"As I start rank-ordering the various charities I want to give to, the people who can pay for medical school in cash aren't at the top of my list," says Craig Garthwaite, a health economist at Northwestern University's Kellogg School of Management.
"If you had to find some cause to put tons of money behind, this strikes me as an odd one," says Dr. Aaron Carroll, a pediatrician and researcher at Indiana University.
Still, medical education debt is a big issue in health care. According to the Association of American Medical Colleges, which represents U.S. medical schools and academic health centers, 75 percent of graduating physicians in 2017 had student loan debt as they launched their careers, with a median tally of $192,000. Nearly half owed more than $200,000.
But it is less clear how much of an impact that debt has on students' choice of medical specialty. The AAMC's data suggest debt does not play as big a role in specialty selection as some analysts claim.
If debt were a huge factor, one would expect that doctors who owed the most would choose the highest-paying specialties. However, that's not the case.
"Debt doesn't vary much across the specialties," says Julie Fresne, AAMC's director of student financial services and debt management.
Garthwaite agrees. He says surveys in which young doctors claim debt as a reason for choosing a more lucrative specialty should be viewed with suspicion.
"No one [who chooses a higher-paying job] says they did it because they want two Teslas," he says. "They say they have all this debt."
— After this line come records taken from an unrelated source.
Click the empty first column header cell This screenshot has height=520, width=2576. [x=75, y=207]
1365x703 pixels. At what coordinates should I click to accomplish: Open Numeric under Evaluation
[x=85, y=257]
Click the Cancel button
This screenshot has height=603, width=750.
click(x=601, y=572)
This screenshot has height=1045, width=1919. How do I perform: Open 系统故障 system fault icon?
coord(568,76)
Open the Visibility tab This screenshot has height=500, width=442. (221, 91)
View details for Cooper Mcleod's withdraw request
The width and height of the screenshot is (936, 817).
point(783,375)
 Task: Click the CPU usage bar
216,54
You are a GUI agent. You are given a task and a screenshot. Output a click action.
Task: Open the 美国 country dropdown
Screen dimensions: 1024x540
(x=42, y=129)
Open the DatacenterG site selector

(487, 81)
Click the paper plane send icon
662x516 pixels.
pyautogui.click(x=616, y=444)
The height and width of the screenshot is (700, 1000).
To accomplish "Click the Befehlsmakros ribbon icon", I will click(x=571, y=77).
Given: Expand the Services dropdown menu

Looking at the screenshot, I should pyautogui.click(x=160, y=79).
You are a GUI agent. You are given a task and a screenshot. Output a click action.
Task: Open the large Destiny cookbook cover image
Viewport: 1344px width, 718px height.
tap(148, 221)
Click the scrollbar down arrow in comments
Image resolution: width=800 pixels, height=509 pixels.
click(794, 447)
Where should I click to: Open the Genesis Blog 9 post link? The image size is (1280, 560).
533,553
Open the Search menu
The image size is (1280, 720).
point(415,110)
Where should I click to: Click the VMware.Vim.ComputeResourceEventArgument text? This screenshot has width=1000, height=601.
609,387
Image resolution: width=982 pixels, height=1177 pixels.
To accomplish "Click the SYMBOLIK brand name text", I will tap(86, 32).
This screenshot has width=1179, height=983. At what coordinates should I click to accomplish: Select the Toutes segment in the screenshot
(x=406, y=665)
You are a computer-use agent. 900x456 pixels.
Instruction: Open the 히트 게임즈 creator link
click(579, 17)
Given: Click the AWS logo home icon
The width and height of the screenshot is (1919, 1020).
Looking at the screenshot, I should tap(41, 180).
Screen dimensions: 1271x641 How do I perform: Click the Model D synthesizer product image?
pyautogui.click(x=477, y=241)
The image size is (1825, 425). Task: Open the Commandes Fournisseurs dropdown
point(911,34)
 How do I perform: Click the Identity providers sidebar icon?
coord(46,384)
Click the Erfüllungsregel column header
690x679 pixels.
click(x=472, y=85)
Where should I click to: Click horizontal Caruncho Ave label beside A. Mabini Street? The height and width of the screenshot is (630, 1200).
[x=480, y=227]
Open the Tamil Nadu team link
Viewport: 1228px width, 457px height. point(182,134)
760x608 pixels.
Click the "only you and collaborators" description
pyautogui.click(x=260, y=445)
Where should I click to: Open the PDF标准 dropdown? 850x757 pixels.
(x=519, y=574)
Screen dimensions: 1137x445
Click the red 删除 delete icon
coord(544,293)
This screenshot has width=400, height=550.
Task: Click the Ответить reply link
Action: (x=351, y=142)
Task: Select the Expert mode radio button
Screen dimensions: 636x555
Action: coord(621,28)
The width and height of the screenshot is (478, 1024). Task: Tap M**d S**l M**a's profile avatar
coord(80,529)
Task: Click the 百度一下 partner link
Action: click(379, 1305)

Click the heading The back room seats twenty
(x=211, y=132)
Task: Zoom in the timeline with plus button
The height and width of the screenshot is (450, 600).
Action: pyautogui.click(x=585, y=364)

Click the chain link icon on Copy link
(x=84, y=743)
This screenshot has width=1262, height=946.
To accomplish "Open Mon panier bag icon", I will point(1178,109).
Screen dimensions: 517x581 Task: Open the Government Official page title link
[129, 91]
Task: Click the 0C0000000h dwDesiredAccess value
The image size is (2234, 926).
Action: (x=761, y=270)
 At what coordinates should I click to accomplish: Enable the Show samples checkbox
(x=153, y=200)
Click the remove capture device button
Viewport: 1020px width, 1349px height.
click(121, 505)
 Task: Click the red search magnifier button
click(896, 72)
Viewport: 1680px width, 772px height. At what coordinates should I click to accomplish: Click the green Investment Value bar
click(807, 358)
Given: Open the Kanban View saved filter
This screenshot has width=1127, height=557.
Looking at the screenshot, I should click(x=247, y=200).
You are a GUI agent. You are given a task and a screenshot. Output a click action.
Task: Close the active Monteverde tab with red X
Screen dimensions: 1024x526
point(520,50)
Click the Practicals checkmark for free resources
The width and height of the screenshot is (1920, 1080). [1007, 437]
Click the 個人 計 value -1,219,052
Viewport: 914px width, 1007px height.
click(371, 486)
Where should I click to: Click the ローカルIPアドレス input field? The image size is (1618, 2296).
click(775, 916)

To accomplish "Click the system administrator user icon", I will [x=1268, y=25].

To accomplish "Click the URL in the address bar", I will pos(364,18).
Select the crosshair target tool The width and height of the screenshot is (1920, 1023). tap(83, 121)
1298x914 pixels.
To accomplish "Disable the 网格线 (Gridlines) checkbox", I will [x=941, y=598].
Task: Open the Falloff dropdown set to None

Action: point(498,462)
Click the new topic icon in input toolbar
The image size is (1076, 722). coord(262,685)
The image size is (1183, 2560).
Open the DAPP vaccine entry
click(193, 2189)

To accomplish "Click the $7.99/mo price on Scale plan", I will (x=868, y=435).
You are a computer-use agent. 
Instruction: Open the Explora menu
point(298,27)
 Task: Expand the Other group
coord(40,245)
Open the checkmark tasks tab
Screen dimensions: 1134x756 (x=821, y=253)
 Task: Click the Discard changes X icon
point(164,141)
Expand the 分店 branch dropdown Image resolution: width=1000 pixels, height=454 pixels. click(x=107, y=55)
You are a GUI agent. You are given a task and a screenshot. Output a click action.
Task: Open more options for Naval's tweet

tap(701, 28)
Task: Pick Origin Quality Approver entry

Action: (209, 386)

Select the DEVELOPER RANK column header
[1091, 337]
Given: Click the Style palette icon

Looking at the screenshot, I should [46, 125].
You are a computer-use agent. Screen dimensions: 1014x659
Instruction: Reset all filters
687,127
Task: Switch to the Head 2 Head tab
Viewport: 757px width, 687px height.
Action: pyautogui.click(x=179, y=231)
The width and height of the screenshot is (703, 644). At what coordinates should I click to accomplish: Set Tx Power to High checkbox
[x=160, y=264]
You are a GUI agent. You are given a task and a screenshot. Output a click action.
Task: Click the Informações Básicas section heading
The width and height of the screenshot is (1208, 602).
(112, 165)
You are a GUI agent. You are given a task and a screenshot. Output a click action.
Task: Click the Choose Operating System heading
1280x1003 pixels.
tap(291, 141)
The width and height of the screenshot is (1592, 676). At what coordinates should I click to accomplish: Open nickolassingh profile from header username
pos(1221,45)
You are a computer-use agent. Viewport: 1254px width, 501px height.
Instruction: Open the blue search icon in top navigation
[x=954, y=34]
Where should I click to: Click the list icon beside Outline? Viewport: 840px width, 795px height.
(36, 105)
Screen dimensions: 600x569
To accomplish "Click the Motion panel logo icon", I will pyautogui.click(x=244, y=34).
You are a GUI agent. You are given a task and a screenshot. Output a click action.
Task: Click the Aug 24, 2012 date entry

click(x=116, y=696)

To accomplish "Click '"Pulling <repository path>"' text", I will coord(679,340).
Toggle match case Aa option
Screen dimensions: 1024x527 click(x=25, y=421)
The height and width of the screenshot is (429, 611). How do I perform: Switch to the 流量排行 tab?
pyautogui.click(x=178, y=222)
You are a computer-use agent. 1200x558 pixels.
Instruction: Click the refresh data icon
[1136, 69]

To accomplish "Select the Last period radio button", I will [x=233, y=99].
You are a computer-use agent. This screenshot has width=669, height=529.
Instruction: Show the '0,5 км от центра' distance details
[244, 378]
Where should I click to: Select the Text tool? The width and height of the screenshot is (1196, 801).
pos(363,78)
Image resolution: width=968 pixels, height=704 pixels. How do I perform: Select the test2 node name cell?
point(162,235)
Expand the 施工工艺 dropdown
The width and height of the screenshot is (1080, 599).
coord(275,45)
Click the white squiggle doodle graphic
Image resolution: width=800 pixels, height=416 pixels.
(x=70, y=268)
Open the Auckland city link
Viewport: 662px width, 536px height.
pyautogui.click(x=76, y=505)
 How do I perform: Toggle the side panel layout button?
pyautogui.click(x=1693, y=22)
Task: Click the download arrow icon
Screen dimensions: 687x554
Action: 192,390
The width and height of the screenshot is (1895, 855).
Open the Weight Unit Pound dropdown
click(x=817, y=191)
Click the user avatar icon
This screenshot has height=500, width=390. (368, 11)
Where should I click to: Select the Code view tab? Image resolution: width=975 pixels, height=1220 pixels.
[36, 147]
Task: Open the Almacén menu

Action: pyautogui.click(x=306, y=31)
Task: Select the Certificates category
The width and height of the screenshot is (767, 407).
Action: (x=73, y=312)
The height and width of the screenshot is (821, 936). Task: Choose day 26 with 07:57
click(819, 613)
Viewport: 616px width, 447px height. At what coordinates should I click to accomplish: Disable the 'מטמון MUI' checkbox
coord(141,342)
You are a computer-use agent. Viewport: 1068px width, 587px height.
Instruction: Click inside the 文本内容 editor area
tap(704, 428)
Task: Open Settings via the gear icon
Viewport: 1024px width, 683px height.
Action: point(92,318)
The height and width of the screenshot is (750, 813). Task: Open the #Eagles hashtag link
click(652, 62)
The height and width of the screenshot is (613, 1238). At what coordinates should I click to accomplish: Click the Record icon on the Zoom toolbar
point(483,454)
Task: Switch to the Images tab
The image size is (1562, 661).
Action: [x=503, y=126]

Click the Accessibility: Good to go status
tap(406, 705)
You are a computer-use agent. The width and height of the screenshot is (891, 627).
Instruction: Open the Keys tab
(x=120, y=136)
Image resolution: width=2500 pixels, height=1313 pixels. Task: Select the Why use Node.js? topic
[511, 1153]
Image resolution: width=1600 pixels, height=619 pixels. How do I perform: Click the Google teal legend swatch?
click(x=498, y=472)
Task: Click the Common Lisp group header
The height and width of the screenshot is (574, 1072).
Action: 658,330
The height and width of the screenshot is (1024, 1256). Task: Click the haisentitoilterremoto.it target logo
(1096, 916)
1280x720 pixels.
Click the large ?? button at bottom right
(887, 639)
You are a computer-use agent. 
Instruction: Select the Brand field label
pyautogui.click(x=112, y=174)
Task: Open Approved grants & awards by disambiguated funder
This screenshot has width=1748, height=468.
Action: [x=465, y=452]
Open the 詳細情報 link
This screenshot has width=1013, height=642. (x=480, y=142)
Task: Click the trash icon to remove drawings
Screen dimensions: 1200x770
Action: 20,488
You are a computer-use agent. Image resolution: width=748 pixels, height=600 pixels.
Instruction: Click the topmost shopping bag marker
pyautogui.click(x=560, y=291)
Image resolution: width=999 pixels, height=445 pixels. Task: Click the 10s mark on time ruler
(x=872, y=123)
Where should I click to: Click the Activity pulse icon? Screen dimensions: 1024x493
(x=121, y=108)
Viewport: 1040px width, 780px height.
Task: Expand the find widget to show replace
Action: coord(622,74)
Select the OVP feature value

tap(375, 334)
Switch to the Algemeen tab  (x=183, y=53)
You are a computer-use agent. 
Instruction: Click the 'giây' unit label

Carroll questions how much difference even $200,000 in student debt makes to people who, at the lowest end of the medical spectrum, still stand to make six figures a year. "Doctors in general do just fine," he says. "The idea we should pity physicians or worry about them strikes me as odd."
Choice of specialty is also influenced by more than money. Some specialties may bring less demanding lifestyles than primary care, or more prestige. Carroll says when he opted for pediatrics, his surgeon father was not impressed, calling it a "garbageman" specialty.
There is also an array of government programs that help students afford medical school or that forgive student loans, although usually such programs require the new doctors to serve several years either in the military or in a medically underserved location. The federal National Health Service Corps, for example, provides scholarships and loan repayments to medical professionals who agree to work in mostly rural or inner-city areas that have a shortage of health care providers. And the Department of Education oversees the Public Service Loan Forgiveness program, which cancels outstanding loan balances after 10 years for those who work for nonprofit employers.
Medical schools themselves are addressing the student debt problem. Many — including NYU — have created programs that let students finish medical school in three years rather than four — reducing the cost by 25 percent. And the Cleveland Clinic, together with Case Western Reserve University, has a tuition-free medical school program aimed at training future medical researchers. It takes five years, but grants graduates with both a doctor of medicine title and a special research credential or master's degree.
This latest move by NYU, however, is part of a continuing race among top-tier medical schools to attract the best students — and possibly improve a school's national rankings.
In 2014, UCLA announced it would provide merit-based scholarships covering the entire cost of medical education (including not just tuition, but also living expenses) to 20 percent of its students. Columbia University announced a similar plan earlier this year, although unlike NYU and UCLA, Columbia's program is based on a student's financial need.
These programs are funded, in whole or in part, by large donors whose names brand each medical school — entertainment mogul David Geffen at UCLA, former Merck CEO P. Roy Vagelos at Columbia, and Home Depot's co-founder, Kenneth Langone, at NYU.
Economist Garthwaite says it is all well and good if top medical schools want to compete for top students by offering discounts. But if their goal is to encourage more students to enter primary care or to steer more people from lower-income families into medicine, waiving everyone's tuition "is not the most target-efficient way to reach that goal."